プラスチック素材は、その使用する意義を慎重に考えた上で使用すれば、非常に貴重な材料になるだろうとも考えたのです。材料として製品の寿命を伸ばし、廃棄物を削減するためには、時代を超越するタイムレスなデザインであると同時に、材料そのものが長く大切にしながら使いたいと思えるものでなければならないのです。プラスチックの黄金時代に尊ばれたその光沢性やカラフルな半透明感がつくり出す美しさには誰もが魅了されてきました。私たちはこの魅力を生かして自然界の造形美を表現することで自然とのつながりを呼び覚ましたかったのです。プラスチックの原料は石油です。しかし、石油は元々、太古の海の堆積岩についたプランクトンと藻類が圧力や熱、そして、何億年という長い時間をかけて変化したものなのです。

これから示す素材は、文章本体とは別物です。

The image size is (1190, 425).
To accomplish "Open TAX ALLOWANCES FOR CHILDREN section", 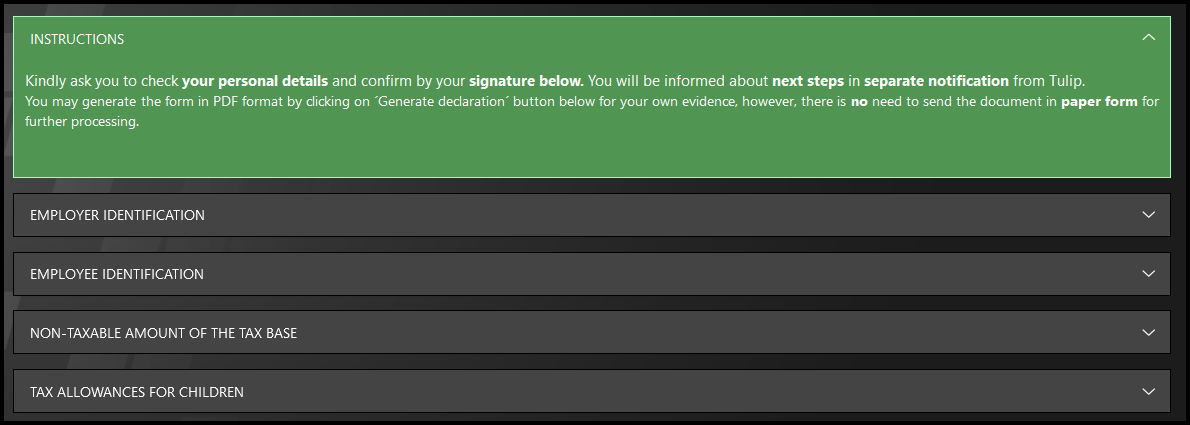I will (137, 392).
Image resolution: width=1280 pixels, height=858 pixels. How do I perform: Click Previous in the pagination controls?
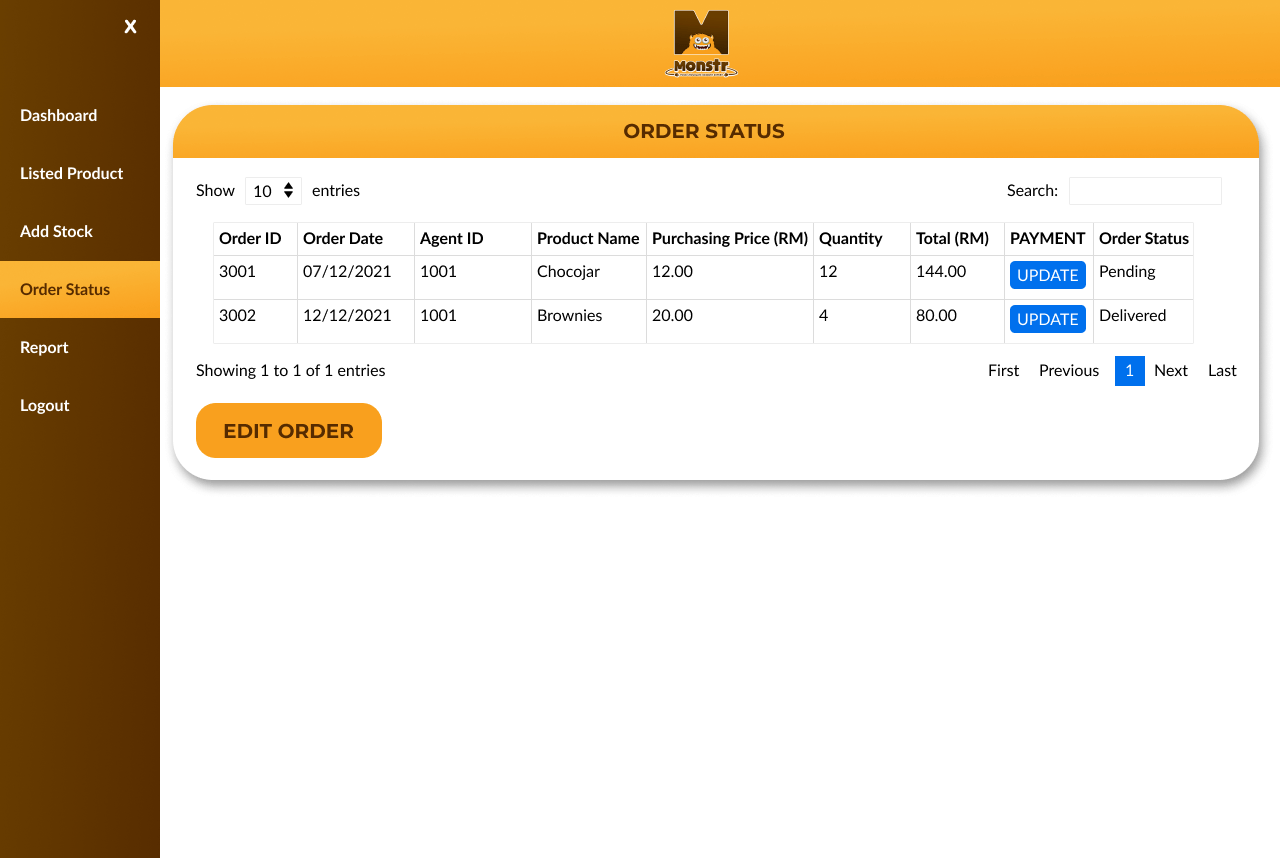[1068, 370]
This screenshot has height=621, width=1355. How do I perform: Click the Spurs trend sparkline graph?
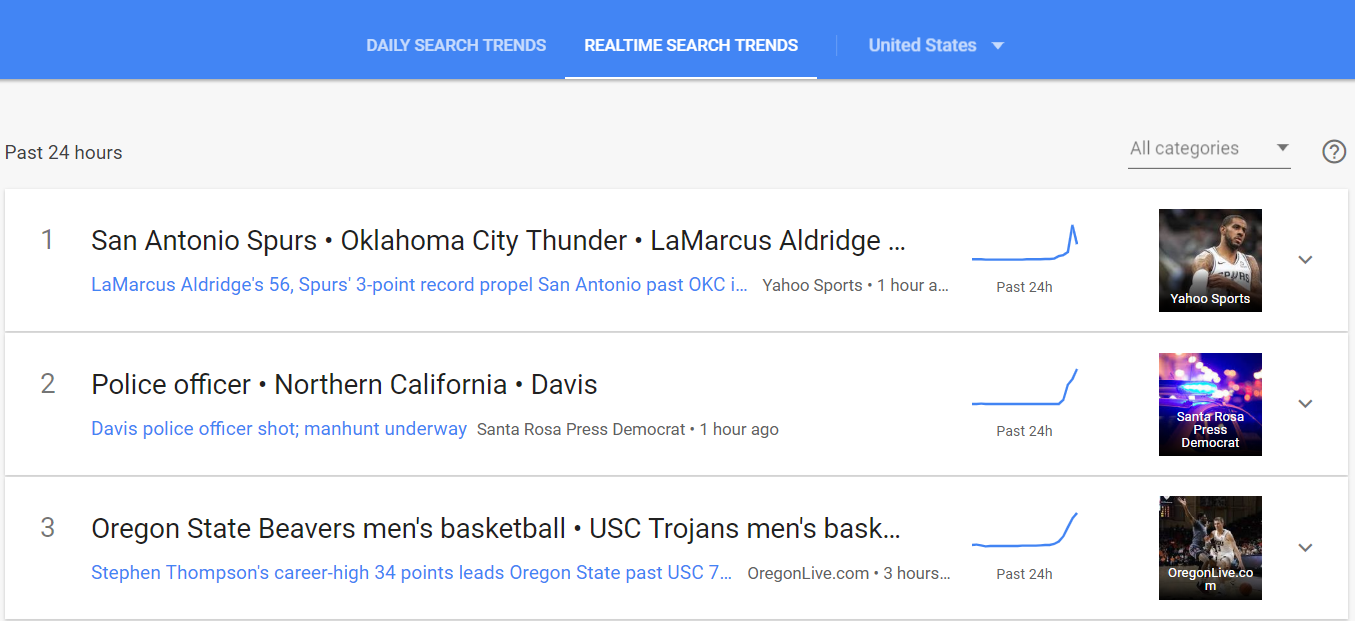click(x=1024, y=245)
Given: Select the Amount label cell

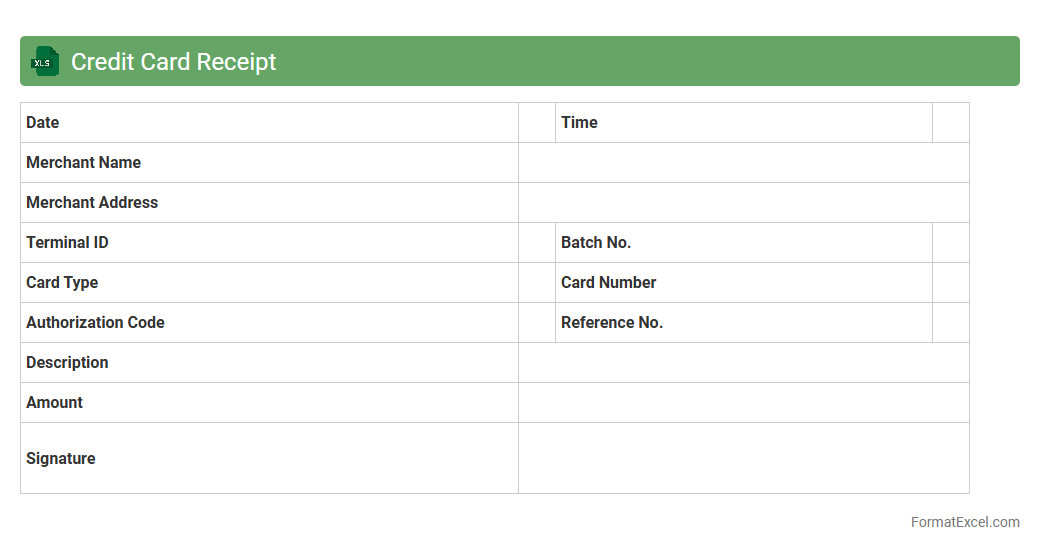Looking at the screenshot, I should click(x=269, y=402).
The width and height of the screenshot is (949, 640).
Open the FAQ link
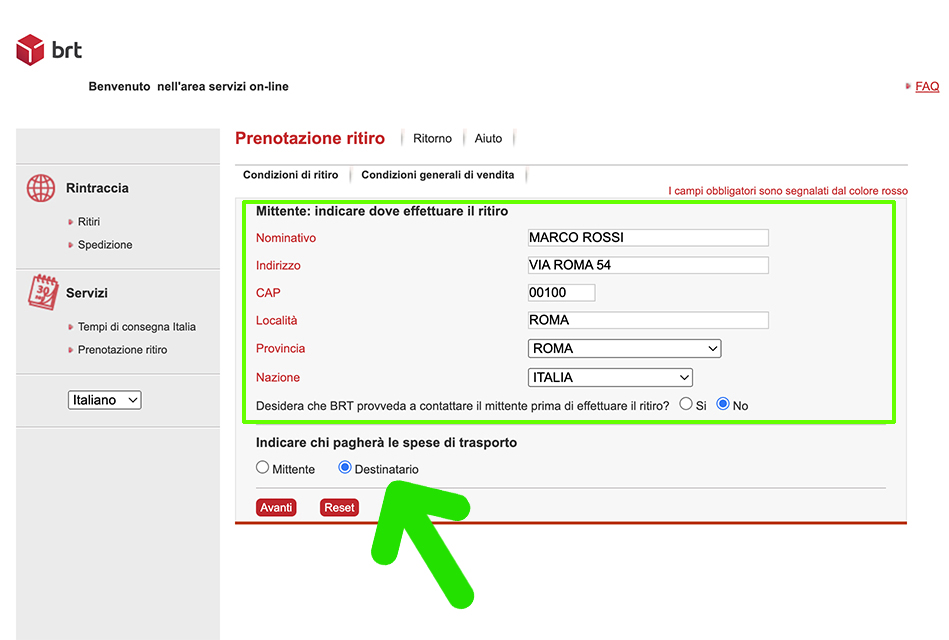927,87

この方向性をさらに発展させて、木の年輪の成長輪である同心円状模様に似た有機的な質感を持たせました。不規則さや不完全さを受容するという自然そのものを想起させるもので、表面の傷はその質感と一体になりながら独特な趣を醸し出すことに成功しました。

当コレクションのカラー展開はどのように開発されたのですか?

質感が当コレクションの要でした。自然なオーガニックなフォルムや質感にクリーンホワイトのような抽象的な人工色やビビッドなカラーなどの色は想像できませんでした。そこで私たちが開発したのが木々や葉っぱなどの自然素材が生み出す微妙なトーンのカラー展開でした。基本色であるブラックとホワイトでさえ、より柔らかな色合いのグラファイトブラックやアイボリーに置き換えたのです。
また、屋内の人工照明や屋外の自然光の下での色の違いも検証しました。柔らかみのあるグリーンとブラウンは最も難しく、屋内照明下ではほぼグレーのように認識されてしまいます。カラー展開の開発で考慮したもうひとつの点は、色がのる面の広さです。表面が広いシェル上ではすべての色がより強烈に映ります。

© Ricardo Lopez / Courtesy of Studio Lievore + Altherr Désile Park

張り地のラインナップはどのように選ばれましたか?

プラスチックカラーと同様に難題だったのがファブリックです。ファブリックにおいても自然な質感を表現したかったのでシェルカラーにマッチする、より豊かな風合いのバリエーションに富んだラインナップを開発しました。

造形美とは別に、サステナビリティはデザインの他の側面に影響を与えましたか?

はい。リ・ダクション(削減)、リ・ユーズ(再利用)、リ・サイクル(再生)は、当社のサステナビリティやデザイン活動の根幹に据えられています。シェルは、産業廃棄物で作られたプラスチックを使用し、リサイクルと再利用の両方が可能です。これをさらにリサイクル可能にするために完全分解できる材料を使用しています。これが完全リサイクル可能であることを証明する唯一の方法です。再利用可能にするためにシェル、ベース、アクセサリーの全ての構成要素を柔軟に組み合わせられるシステムも構築しました。設計構造上の配慮と時代を超越するデザインによって、何代にもわたって引き継がれながら、その時代にあった環境に溶け込むようなチェアの誕生を目指したのです。製品のそれぞれの機能性能と寿命を伸ばし、長く使い続けることによって最終的に無駄を削減することに成功したのです。